Anthrax and Humoral Immunity: What if?
Because anthrax so effectively disables dedritic cellsc (9, 18), much of what is known about the body’s humoral response is based on vaccines. Antibodies have been developed in guinea pigs against the protective antigen (PA), a protein that binds to both lethal factor (LF) and edema factor (EF), allowing it to infiltrate cells. Anti-PA antibody confers protective immunity against B. anthracis. Antibodies have also been developed against LF in guinea pig models that confer immunity, though this immunity is not as effective as live spore vaccines (19). At first glance, this might suggest that, in the event a host were to survive anthrax infection long enough, the adaptive immune system would eventually generate a humoral response.

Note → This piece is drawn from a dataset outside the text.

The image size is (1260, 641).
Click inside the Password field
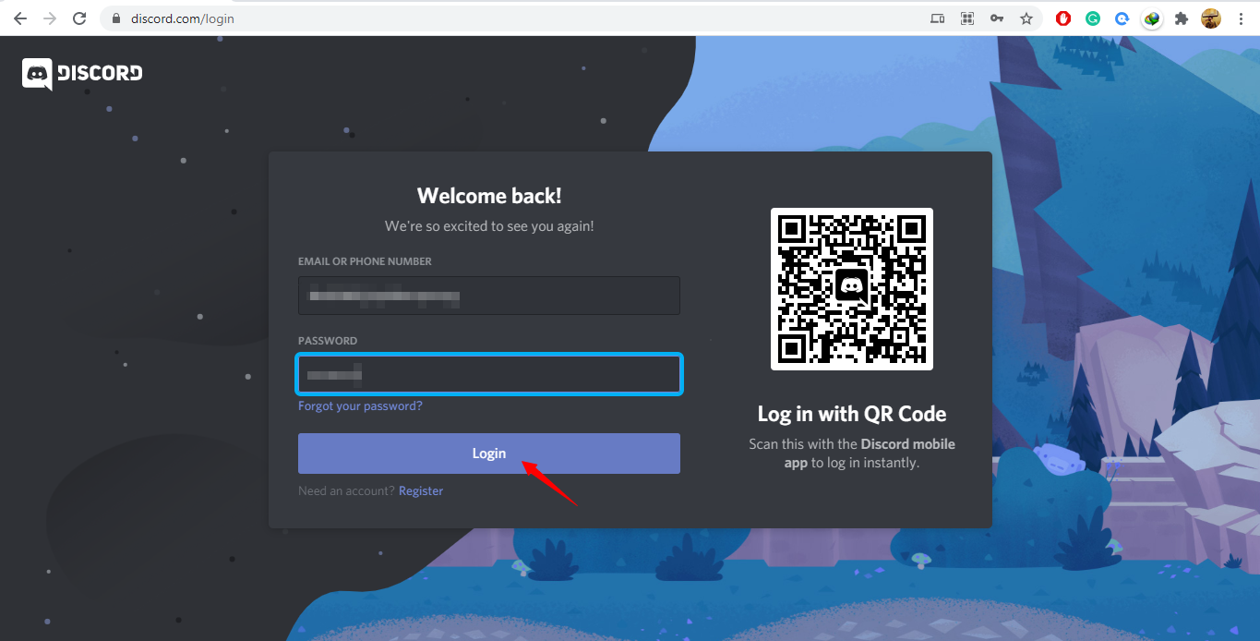pos(488,374)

B. anthracis also Disables B-cells
B. anthracis’s favorite weapon, lethal toxin (LeTx), is also effective against B-cells. While it does not kill them, it is able to enter the cytoplasm and disable the MAPK kinases. This reduces the ability of B-cells to clonally expand in response to IL-4, anti-IgM, or andit-CD40 stimulation. Also, B-cells, stimulated both in vivo and in vitro are not able to produce IgM in response to TLR-2 and TLR-4 ligands (20).

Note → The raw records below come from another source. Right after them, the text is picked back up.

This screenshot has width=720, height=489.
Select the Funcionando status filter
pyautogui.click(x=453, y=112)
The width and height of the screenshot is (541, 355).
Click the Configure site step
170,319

As with any part of the immune system response and anthrax, the conversation is generally focused around B. anthracis’s deft evasion rather than an effective response. There is no literature documenting an effective humoral response against B. anthracis outside cases in which the host has been artificially vaccinated. The lack of a humoral response is due to an effective strategy that disables both B-cells and dendritic cells.